Henüz birkaç soluk mesafesinde yaşadığım olayı yine aynı yerde aynı konumda yaşıyordum. Yeni bir yumruk atarken sağ tarafıma atkuyruğu yaptığım kızılı andıran kahverengi saçlarım döküldü. İnce bir çizgi halini almış dudaklarını bastırıp inlemesine engel olurken hemen karşısına kaldırma zahmetine girmeden ayaklarını sürdürerek bir sandalye getirdim. Sandalyeyi çevirdim ve bacaklarımı ayırarak ters bir şekilde oturdum. Ellerimi çenemin altına aynı zamanda sandalyenin üstüne yasladım.
Yere düşen sandalyesini kaldıran adama bir baş hareketiyle geri çekilmesini ima ettim. Sandalyeyi düzeltti ve eğilerek selam verdikten sonra hemen gözümün önünden kayboldu. Engin pisliği cesur görünmeye çabalayarak suratıma baktı.

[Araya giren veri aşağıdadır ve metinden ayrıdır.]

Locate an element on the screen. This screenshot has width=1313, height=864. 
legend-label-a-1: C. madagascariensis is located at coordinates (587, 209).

Yaraları hala kapanmamıştı çok büyük ihtimalle canı çok yanıyordu. Gerçek bir doktordan yardım almak istemişlerdi fakat izin vermemiştim bu iğrenç depoda narkoz bile verilmeden önce kurşunu çıkartmışlardı daha sonra yarayı dikmişlerdi.
Gözlerinin altı morarmıştı ve yavaş yavaş eriyen vücudu yüzünden gözleri dışarı fırlamış gözüküyordu. Buraya ilk geldiği zamanki sağlıklı görüntüsü yoktu.

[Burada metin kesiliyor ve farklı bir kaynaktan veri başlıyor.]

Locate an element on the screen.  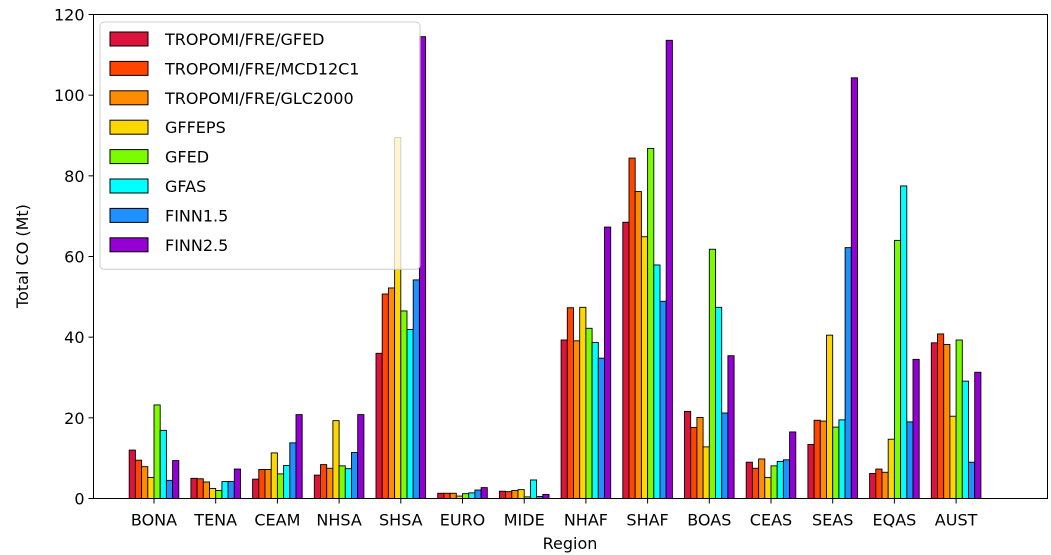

Benden çekiniyordu. Bunu o sefil suratından, gözlerinin odağının beni bulamamasından ve daha da beteri ayağa her kalkışımda istemsizce gerilen vücudundan çok rahat anlayabiliyordum.

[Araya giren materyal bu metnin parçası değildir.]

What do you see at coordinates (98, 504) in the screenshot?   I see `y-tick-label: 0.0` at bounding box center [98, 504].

"İyi gözüküyorsun." Dedim kullanabildiğim bütün alaycı tonumla. Sesim birazda olsa neşeli gelmişti kulağa
"İyiyim çünkü."
" Demek normal hayatında da köpek muamelesi görüyorsun ha?"
Söylediğim şeyi beklemiyormuş görünüyordu.
"İsim vermeyeceğimi biliyorsun değil mi?"
"Bak anlamadığın şey şu sen burada sürünerek gebereceksin fakat korumaya çalıştığın adamların ruhu bile duymayacak. Senden geriye bir cesedinin kalacağını falan düşünüyorsan cidden aptalsındır."
Beni gördüğü zamanlarda olduğu gibi sanki elektrik veriliyormuşçasına vücudu kısa bir anlığına titredi.
Korku iyiydi. Korku, senin haddini ve karşındakinin büyüklüğünü hatırlatırdı. Tepkisine karşı yüzümde kocaman bir gülümseme oluştu.
Ellerimi çenemin altından çektim ve sanki çok ilginç bir şey varmış gibi sağ elimin tırnaklarını incelemeye başladım. Nefes alışverişleri koca depoda duyulan tek şeydi.
"Cesedine ne yapmak istediğimi henüz bulamadım kabul etmeliyim."
Biraz daha hızlı nefes alıp vermeye başladı.
"Belki bir dağın tepesine götürür bırakırız. Bilirsin yüksek bir yere, bu sayede yırtıcıların bulması kolay olur."
Birkaç saniye yine nefesini dinledim gözlerinde canlandırmaya çalışıyor gibiydi sanki. Başarılı olacağımı umuyordum.
"Yada kimyager bir arkadaşım var ondan seni eritmesini isteyebilirim. Kimyasal şeylere ulaşması zor olmaz sonra da sifonu falan çekeriz üstüne."
"Koku yapar."
Dedi güçlü olmaya çalışıyordu fakat korkuyordu. Bunu biliyordum.